Under the terms of the Securitization Program, the Company contributes the trade receivables of its participating subsidiaries on a revolving basis to a wholly-owned, bankruptcy-remote subsidiary, which then sells the receivables to unaffiliated banks. The Securitization Program does not receive off-balance sheet accounting treatment due to the Company’s ability to repurchase the receivables in certain circumstances.
At June 30, 2021, the Company had no outstanding borrowings and $125.5 million of letters of credit issued under the Securitization Program. The letters of credit were primarily in support of reclamation obligations. Availability under the Securitization Program, which is adjusted for certain ineligible receivables, was $0.3 million at June 30, 2021. The Company had $13.6 million of cash collateral posted under the Securitization Program at June 30, 2021 due to outstanding letters of credit temporarily exceeding the balance of eligible receivables at quarter-end and none at December 31, 2020. This cash collateral is recorded as “Restricted cash” in the accompanying condensed consolidated balance sheets.

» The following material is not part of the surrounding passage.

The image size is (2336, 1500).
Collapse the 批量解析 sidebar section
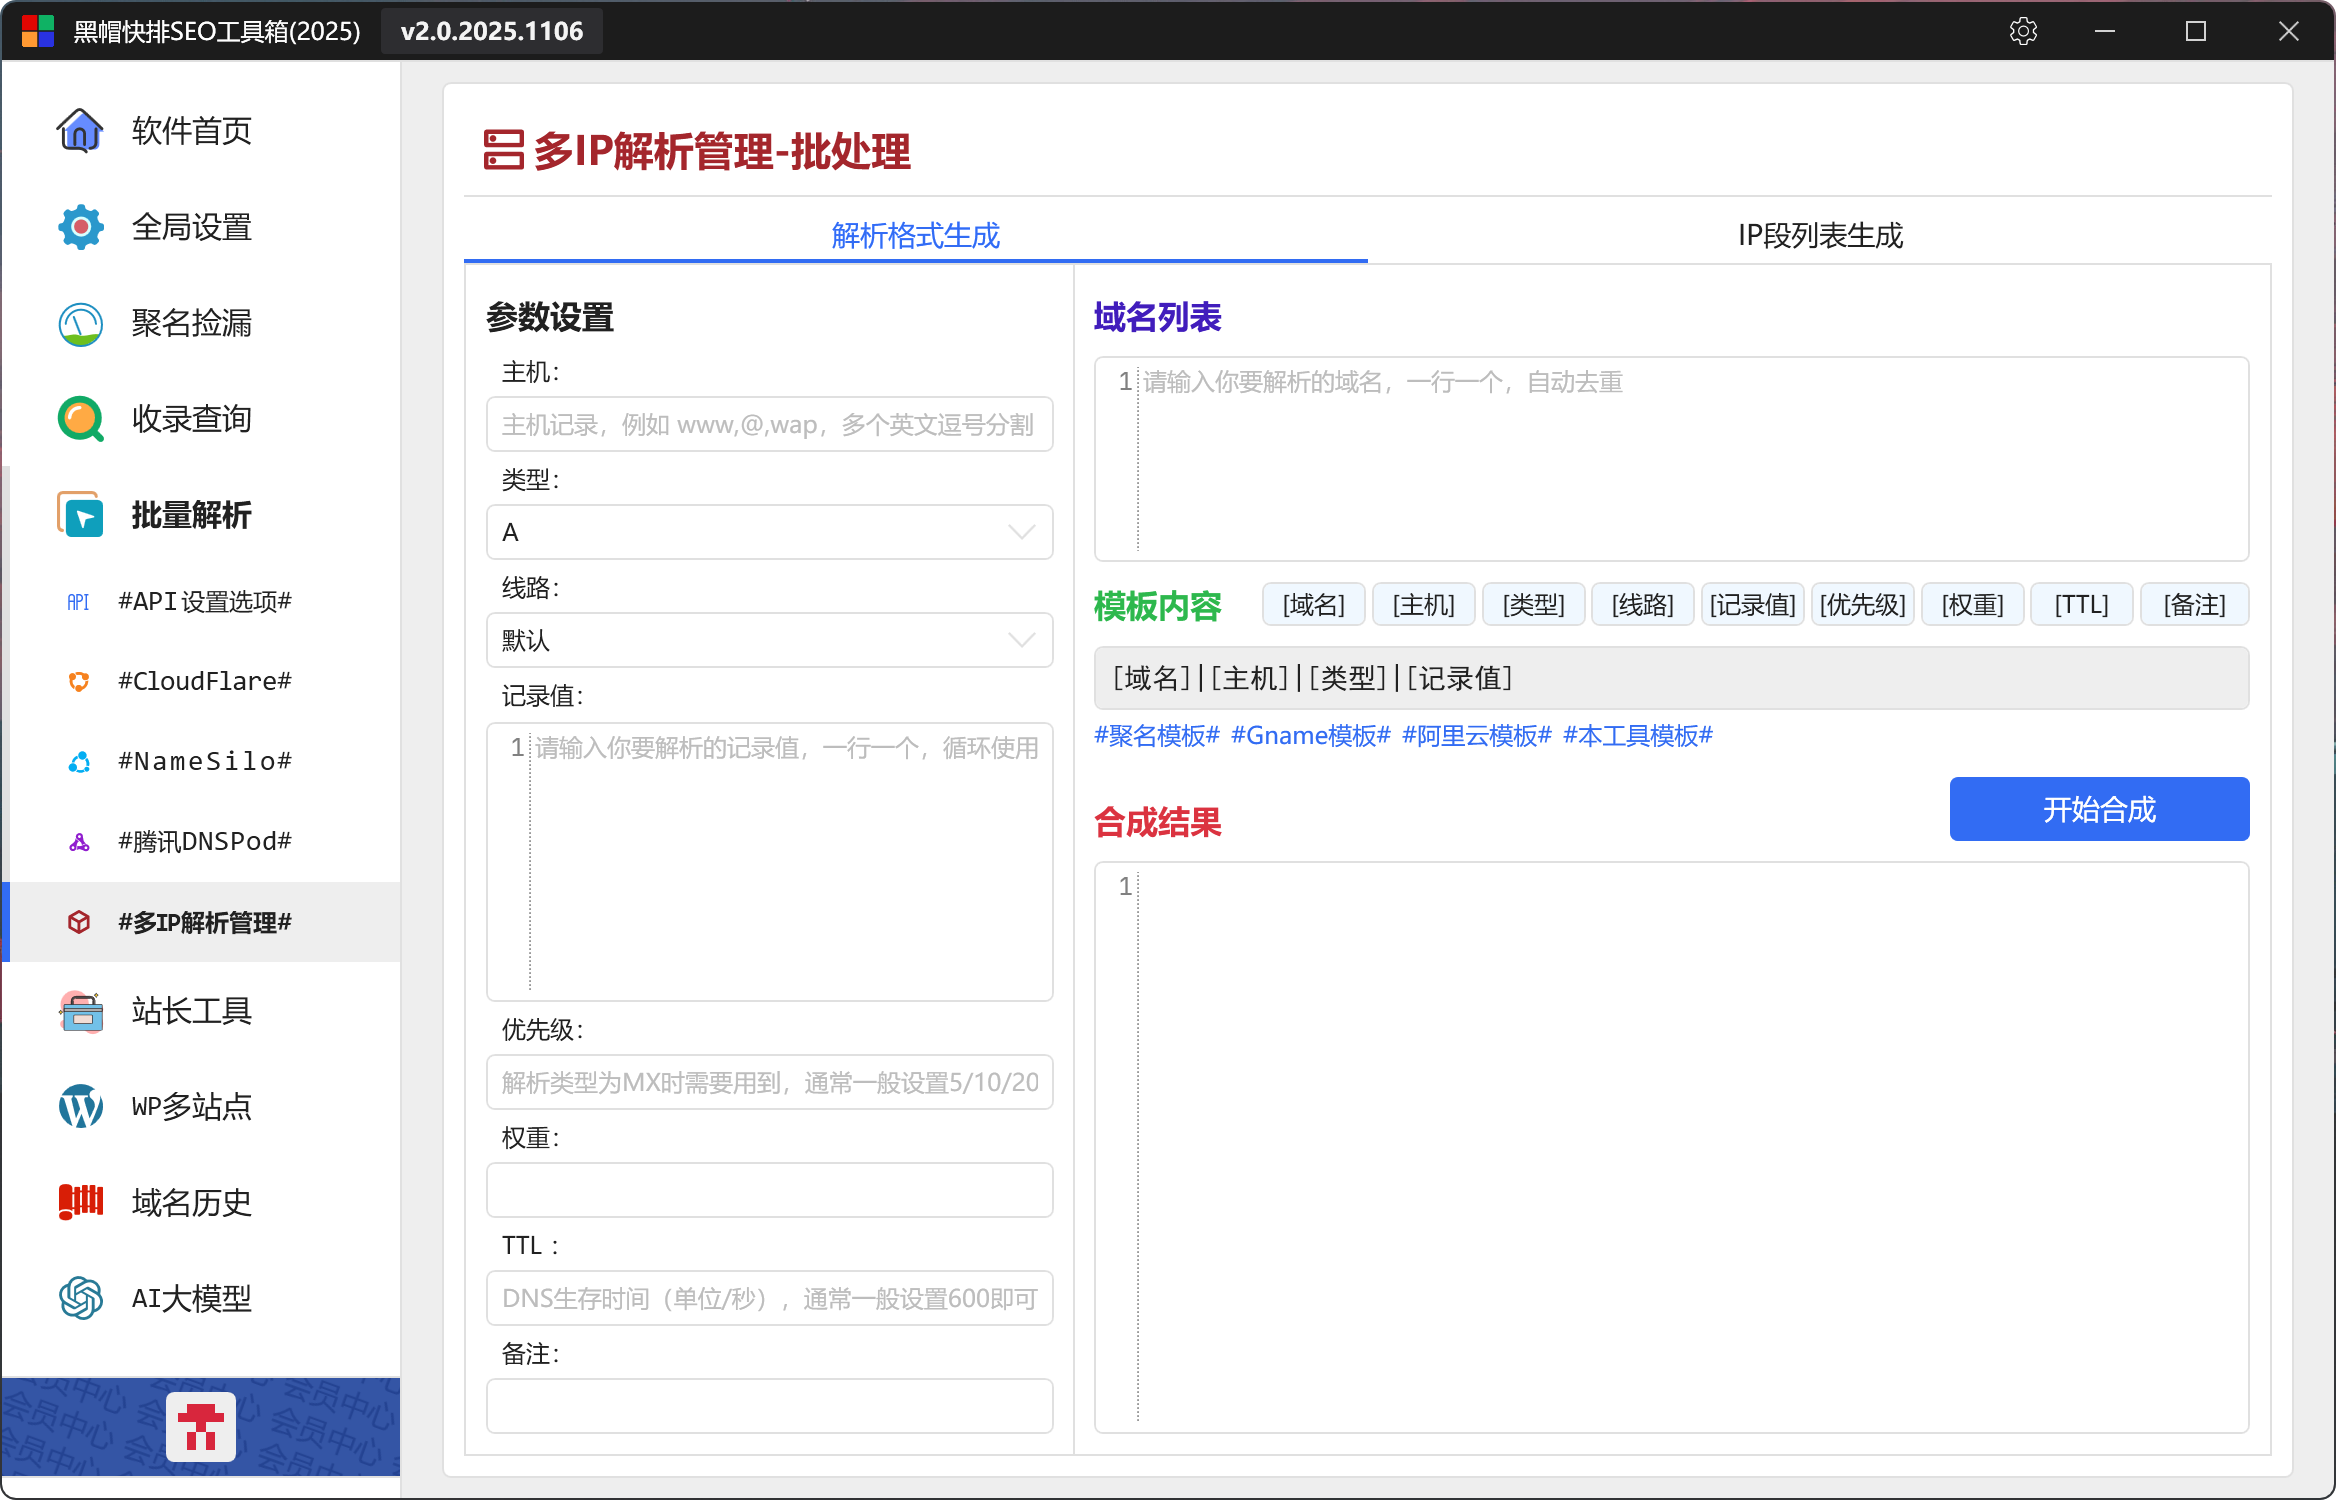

The Company incurred interest and fees associated with the Securitization Program of $0.7 million and $0.8 million during the three months ended June 30, 2021 and 2020, respectively, and $1.4 million and $1.5 million during the six months ended June 30, 2021 and 2020, respectively, which have been recorded as “Interest expense” in the accompanying unaudited condensed consolidated statements of operations.
Other
Substantially all of the Company’s U.S. subsidiaries provide financial guarantees under long-term debt agreements entered into by the Company. The maximum amounts payable under the Company’s debt agreements are equal to the respective principal and interest payments.